Documento:

•••••

NOTÍCIAS DE
PENAFIEL | QUINTA-FEIRA, 13 ABRIL 2017
Esta semana
entrevistamos José Ferreira Gomes. Natural da freguesia de Bustelo, este Penafidelense,
apaixonado pela sua terra, é, desde 1985, Professor Catedrático
de Química na Faculdade de Ciências da Universidade do Porto. Doutorado, em
1976, em Química Teórica pela Universidade de Oxford foi, em 2009,
cabeça de lista do PPD/PSD pelo Distrito de Bragança,
tendo vindo a tornar-se Deputado à Assembleia da República na
XI legislatura. De 1998 a 2006 foi Vice-Reitor da Universidade do Porto. De 27
de julho de 2013 a 29 de outubro de 2015 foi Secretário de Estado
do Ensino Superior. É, desde 6 de março de 2017, Presidente do
Conselho Geral da Universidade da Beira Interior.
Em traços gerais como classificaria o
ensino em Portugal?
Estamos marcados por um atraso na
percentagem dos nossos jovens que terminam o ensino secundário. A prática na
Europa, e já bem enraizada no século XX, é que a grande maioria dos jovens se
mantém na escola até aos 18 anos, mesmo nos países em que não é obrigatório
frequentar a escola até essa idade. O problema em Portugal é que a filosofia
dominante na segunda metade do século XX, em especial no período pós 1974, foi
uma filosofia de via única. A política oficial recaiu na valorização do Liceu
muito vocacionado para uma via puramente académica, abandonando todas as
alternativas. Em Penafiel, à semelhança do que aconteceu no restante país, o
Colégio do Carmo foi comprado pelo Estado. O sistema antigo, muito assente na
iniciativa privada, foi absorvido por um sistema público de via única. Não
existia alternativa para os jovens a quem um percurso mais académico não diz
muito. Este foi uma grande falha do sistema educativo. Em 2010, pouco mais de
50% dos jovens com mais de 18 anos obtinham o diploma final do ensino
secundário. Este atraso combate-se criando vias de ensino profissionalizantes.

•••••

Instruções do exercício: Reproduza na íntegra a entrevista a José Ferreira Gomes apresentada acima, sem lhe alterar nada.

Secção de dados:
•••••

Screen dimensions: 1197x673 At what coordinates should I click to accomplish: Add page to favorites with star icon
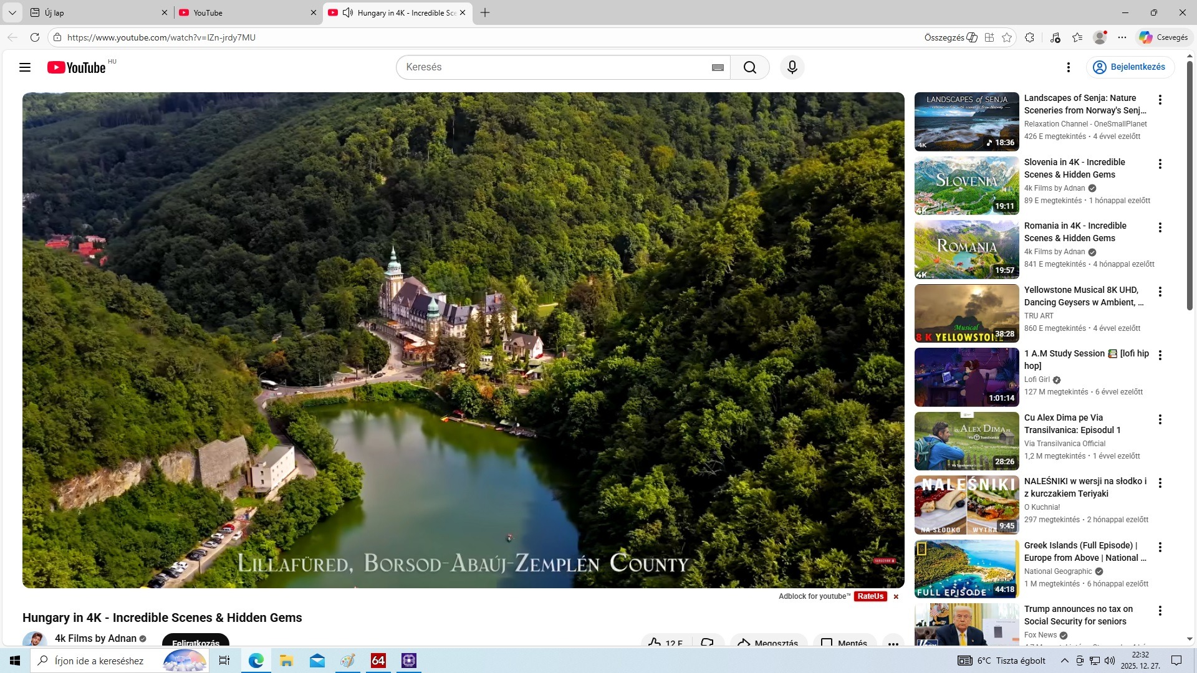1007,37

•••••

Resposta escrita:
NOTÍCIAS DE
PENAFIEL | QUINTA-FEIRA, 13 ABRIL 2017
Esta semana
entrevistamos José Ferreira Gomes. Natural da freguesia de Bustelo, este Penafidelense,
apaixonado pela sua terra, é, desde 1985, Professor Catedrático
de Química na Faculdade de Ciências da Universidade do Porto. Doutorado, em
1976, em Química Teórica pela Universidade de Oxford foi, em 2009,
cabeça de lista do PPD/PSD pelo Distrito de Bragança,
tendo vindo a tornar-se Deputado à Assembleia da República na
XI legislatura. De 1998 a 2006 foi Vice-Reitor da Universidade do Porto. De 27
de julho de 2013 a 29 de outubro de 2015 foi Secretário de Estado
do Ensino Superior. É, desde 6 de março de 2017, Presidente do
Conselho Geral da Universidade da Beira Interior.
Em traços gerais como classificaria o
ensino em Portugal?
Estamos marcados por um atraso na
percentagem dos nossos jovens que terminam o ensino secundário. A prática na
Europa, e já bem enraizada no século XX, é que a grande maioria dos jovens se
mantém na escola até aos 18 anos, mesmo nos países em que não é obrigatório
frequentar a escola até essa idade. O problema em Portugal é que a filosofia
dominante na segunda metade do século XX, em especial no período pós 1974, foi
uma filosofia de via única. A política oficial recaiu na valorização do Liceu
muito vocacionado para uma via puramente académica, abandonando todas as
alternativas. Em Penafiel, à semelhança do que aconteceu no restante país, o
Colégio do Carmo foi comprado pelo Estado. O sistema antigo, muito assente na
iniciativa privada, foi absorvido por um sistema público de via única. Não
existia alternativa para os jovens a quem um percurso mais académico não diz
muito. Este foi uma grande falha do sistema educativo. Em 2010, pouco mais de
50% dos jovens com mais de 18 anos obtinham o diploma final do ensino
secundário. Este atraso combate-se criando vias de ensino profissionalizantes.